Aort kapağımız kalbin sol tarafında sol karıncık ile Aort damarımız arasındaki kan akışını düzenleyen kapaktır. Bu kapağımızda kireçlenmeye bağlı darlık oluşmuş ise hastalık Aort darlığı olarak adlandırılır. Aynı kapakta kireçlenme yok fakat kapak dokusu zayıflamış ve ise hastalık Aort yetmezliği olarak isimlendirilir.
Edinsel Aort darlığı, çocukluk çağında geçirilmiş olan “romatizmal ateş” neticesi 20-30 lu yaşlarda veya yaşlanmaya bağlı olarak ileri yaşlarda ortaya çıkmaktadır. Hastalığın belirtileri nefes darlığı, göğüs ağrısı, baş dönmesi ve bayılmadır. Hastalığın tanısı “ekokardiyografi” adını verdiğimiz bir tetkikle konur. Kalp fonksiyonları, kasılma derecesi ve kalbin boyutları bu tetkik sonucu belirlenir. Hastaların şikayetleri ve ekokardiyografik inceleme sonuçlarına göre kapaklara müdahale edilip edilmemesine karar verilir. Kapak hastalıklarının tedavisinde en önemli kural kalp fonksiyonları bozulmadan cerrahi tedavinin yapılmasıdır. Tedavisi ise aort kapağının değiştirilmesi ( replasman – AVR )dir. Kapak değiştirilmesi durumunda elimizde iki türlü protez kapak bulunmaktadır. Bunlar mekanik kapaklar ve biyolojik kapaklardır. Mekanik kapaklar daha uzun ömürlü olmalarına karşılık bu kapakların hastaya takılması durumunda hasta ömür boyu “coumadin” adı verilen bir kan sulandırıcı ilacı kullanmak zorunluluğundadır. Buna karşılık biyolojik kapaklar da böyle bir zorunluluk yoktur fakat bu kapaklar, mekanik kapaklara göre çok daha kısa ömürlüdür. Hastanın yaşı ve patolojisi göz önünde bulundurularak en uygun kapak türüne karar verilir.
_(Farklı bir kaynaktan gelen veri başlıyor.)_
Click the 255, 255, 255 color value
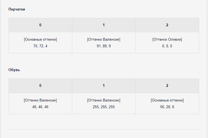The width and height of the screenshot is (208, 138). [104, 107]
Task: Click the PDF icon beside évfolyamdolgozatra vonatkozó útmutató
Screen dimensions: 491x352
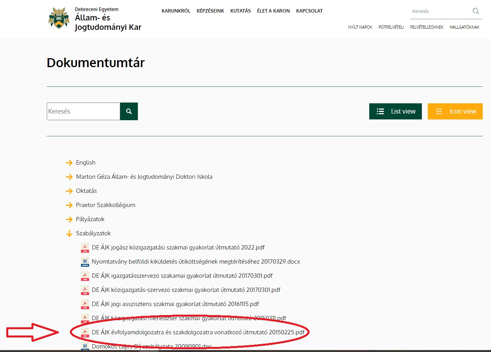Action: tap(85, 332)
Aort kapak değiştirme ameliyatları kalp-akciğer makinesi kullanılarak vede kalp durdurularak yapılan ameliyatlardır. Hastalar genel durumlarına göre 1-2 gün süre ile yoğun bakımda kalırlar. Hastanede kalış süresi ise yaklaşık 5-7 gün arasında değişmektedir. Hastaların günlük hayatlarına dönmeleri yaklaşık bir ayı bulan bir süreçtir.
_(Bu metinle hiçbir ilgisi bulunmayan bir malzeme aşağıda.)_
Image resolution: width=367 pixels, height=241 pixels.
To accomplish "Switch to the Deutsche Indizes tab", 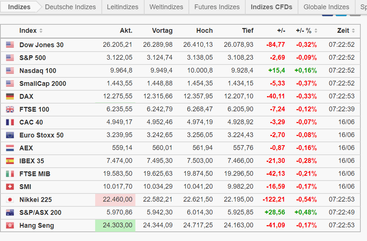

Aort Kapak Ameliyatlarında son yıllarda gündeme gelen yenilikler
TAVİ ( Transkateter Aort Kapak İmplantasyonu ):
Aort kapağının “kalp akciğer makinesi” kullanılmadan ve kalp durdurulmadan bir kateter ucuna yerleştirilen kapakla değiştirilmesi yöntemidir. Son 10 yıl içerisinde gelişen ve özellikle yaşlı hastalarda kullanılan bir tekniktir. Kateter çoğunlukla kasık bölgesinden, daha az oranında ise göğüsten aort damarının içinden kalbe doğru ilerletilir ve eski kapak çıkarılmadan içine yeni kapak yerleştirilir.
Dikişsiz Aort Kapağı:
Klasik yöntemle ama daha kısa sürede yerleştirilebilen biyolojik kapaklardır. Ameliyat süresini kısaltması açısından avantajı vardır. Ayrıca ufak kesiden yapılan ameliyatlarda kolayca yerleştirilebildiği için avantaj sağlamaktadır.
Mini Aort Kapak Replasmanı ( Mini AVR ) :
Klasik cerrahi teknikte göğüs kemiği tümüyle kesilerek aort kapağı değiştirilir. Mini AVR de ise göğüs kemiği üstten 5-6 cm lik ufak bir kesi ile açılır ve ameliyat bu ufak insizyondan gerçekleştirilir. Bu teknik hastaların daha kısa sürede normal hayata dönmelerini sağlar.
Mini Baypas ile AVR:
Kalp ameliyatlarının yapılabilmesi için “Kalp Akciğer Makinesi” adı verilen bir cihaza hastanın ameliyat süresince bağlanması gerekmektedir. Ameliyat süresince vücut kanımız bu makineden geçerek tekrar vücuda geri dönmektedir. Kanın yabancı bir yüzey ile temas etmesi sonrasında kanımızda bir takım değişiklikler oluşmakta ve bu değişiklikler kalp ameliyatları sonrası kanama, akciğer sorunu, böbrek yetmezliği, enfeksiyon gibi rahatsızlıklara yol açmaktadır. Mini Baypas olarak tanımlayabileceğimiz teknikte ise kanın yabancı yüzey ile olan teması asgariye indirilmekte ve dolayısıyla kan üzerindeki travma azaltılmaktadır. Bu şekilde ameliyat sonrası komplikasyonlar da azalma sağlanmaktadır.